His Minister of Native Affairs and head of Le Tahou iwi, Tama Te Taonga, is made wicked flesh by Mark Ruka. He prefers a golf club to a taiaha, and is constantly on his cellphone, let alone the make and the take as and when any chance arises. To him, his separatist Tuhoe Nation cuzzie-bros are merely "Children of the Missed Opportunities".

Gavin Rutherford’s Prime Minister of North Zealand, Jim Peterson, is your classic rugger bugger ex-farmer Kiwi bloke trying to juggle the complexities of an MMP coalition, having sacrificed his marriage for his career.

Well, truth be told, it was his finding himself at a topless bar in Manila thanks to the hospitality of his conference hosts that got him into trouble at home and saw him slump badly in the polls (not to mention his pole: b-boom).
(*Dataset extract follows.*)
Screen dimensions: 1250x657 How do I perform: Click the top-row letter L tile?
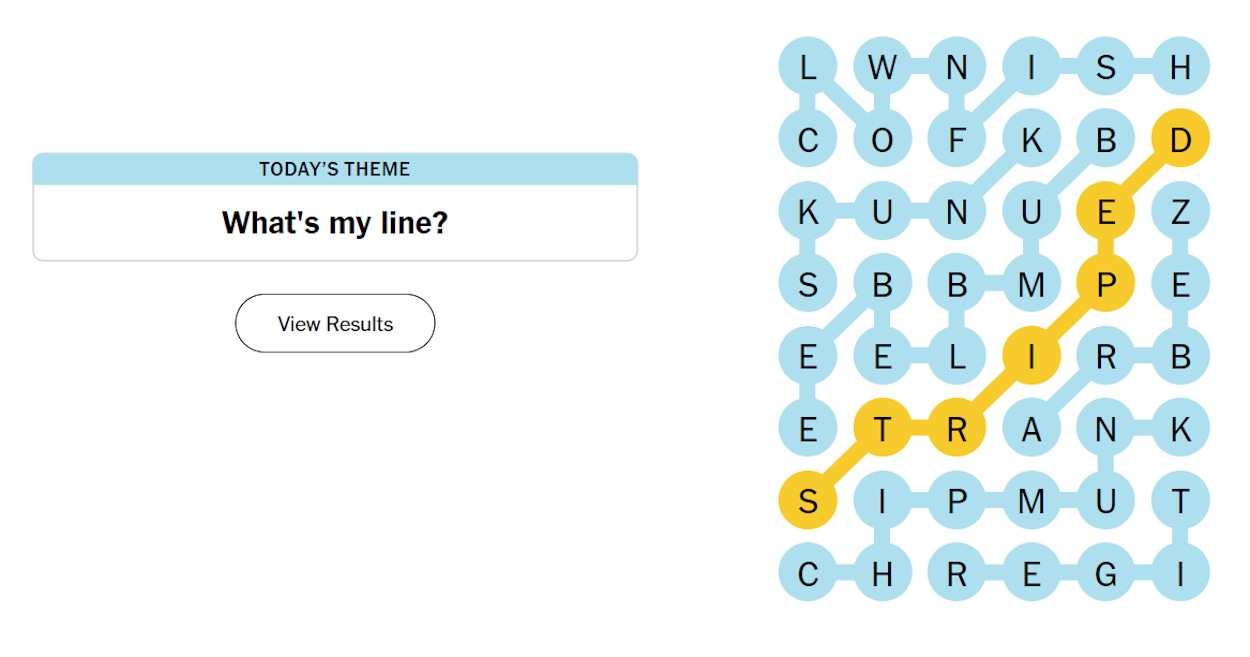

That he should suffer thus from one such incident while Duvauchelle’s stocks soar the more he plays about, distils the cultural differences between the two islands to a piquant sauciness.
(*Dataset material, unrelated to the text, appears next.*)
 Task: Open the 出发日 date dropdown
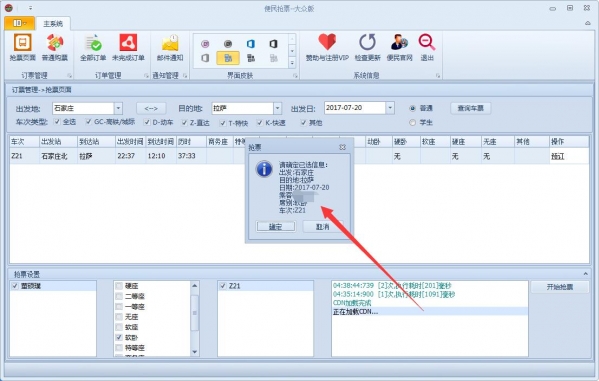coord(390,108)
Paterson’s strategy has been to complete his delegation with two junior coalition partners from opposite ends of the political spectrum, to ensure he remains in control. His political future hinges on his returning home with a deal signed that will assure North Zealanders a continued supply of affordable electricity.
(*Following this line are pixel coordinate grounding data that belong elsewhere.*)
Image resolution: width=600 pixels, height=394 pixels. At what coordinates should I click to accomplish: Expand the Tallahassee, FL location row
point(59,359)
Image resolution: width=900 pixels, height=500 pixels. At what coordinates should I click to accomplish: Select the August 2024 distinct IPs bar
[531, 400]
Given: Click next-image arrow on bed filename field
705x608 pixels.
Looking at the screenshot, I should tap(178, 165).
MP Moana Maree Matakana represents the extreme left-wing Maui Party. Olivia Robinson captures well the inner struggle between her responsibilities to her party and her people, her basic sense of integrity and her personal ambition. The question is, will she be willing to "take one for the team"?

Neatly personified by James Winter, the extreme right-wing Freedom Party member Lyndsey Marsland, educated at Kings and fluent in French, sees himself as disadvantaged because he’s "a spotty white male with an IT degree who is bad at sport". He Excels at cooking the spreadsheets, however, and that is why he’s on this team.

The first highlight is the inspired melange of French, Māori and English as the delegations meet and greet, while the low humour dimension is founded in their attempts to conduct a powhiri.

Their driving quest, to negotiate a credible electricity price, generates some excellent satirical shocks at the expense of socialism and monetarism, French and Kiwi, Māori and Pakeha. No sacred cow is left unjabbed which, of course, is the currency of such comedy.

But humdrum cliché intrudes in the sexual shenanigan sections. Surely we can explore the arts of expedient seduction more credibly and interestingly without resorting to OTT vamping redolent of early Hollywood screen ‘sirens’. And when these interactions occur, the others in the background appear to sit and watch, which seems unlikely somehow.

Another anomoly, less easily solved, is the retaining of largely British names for a South Zealand colonised by the French in 1838. But without that contrivance many jokes would disappear.

Nevertheless there are laughs aplenty, not only at topical quips, the shafting of ‘political correctness’ and the witty insights into cultural differences, but also at Duvauchelle’s tutoring of Peterson in the finer arts of seduction – Dunbar’s exquisite physicality transcending all – and Le Bons’ ‘quelle horreur’ revelations at her true sexual nature.

Some may call Le Sud a farce but it doesn’t quite qualify for me because its notions of subterfuge and deception are not carried through into actions that we enjoy from the privileged perspective of knowing more than any one character does. For example, Marsland and Matakana’s realisation that if Peterson returns triumphant they will lose traction in the coalition, and Matakana and Te Tonga’s consideration of a bi-lateral Tangata Whenua counter-offensive promise something but deliver nothing.

The ending is not a pay-off from all that has gone before. It comes out of left field, or to be more precise from deep below the North’s bubbling mud pools. That’s fine but it’s part of what keeps it in the realm of extended revue sketch: a broad comedy in the style of Diplomatic Immunity, fun while it lasts but leaving us with little to chew on beyond the remembrance of good one-liners.

What a plus, though, that a small regional arts festival is able to commission a populist work that links directly to its home town. With further seasons planned for Christchurch (later this year) and Dunedin and Arrowtown (next year), it becomes their gift to the nation.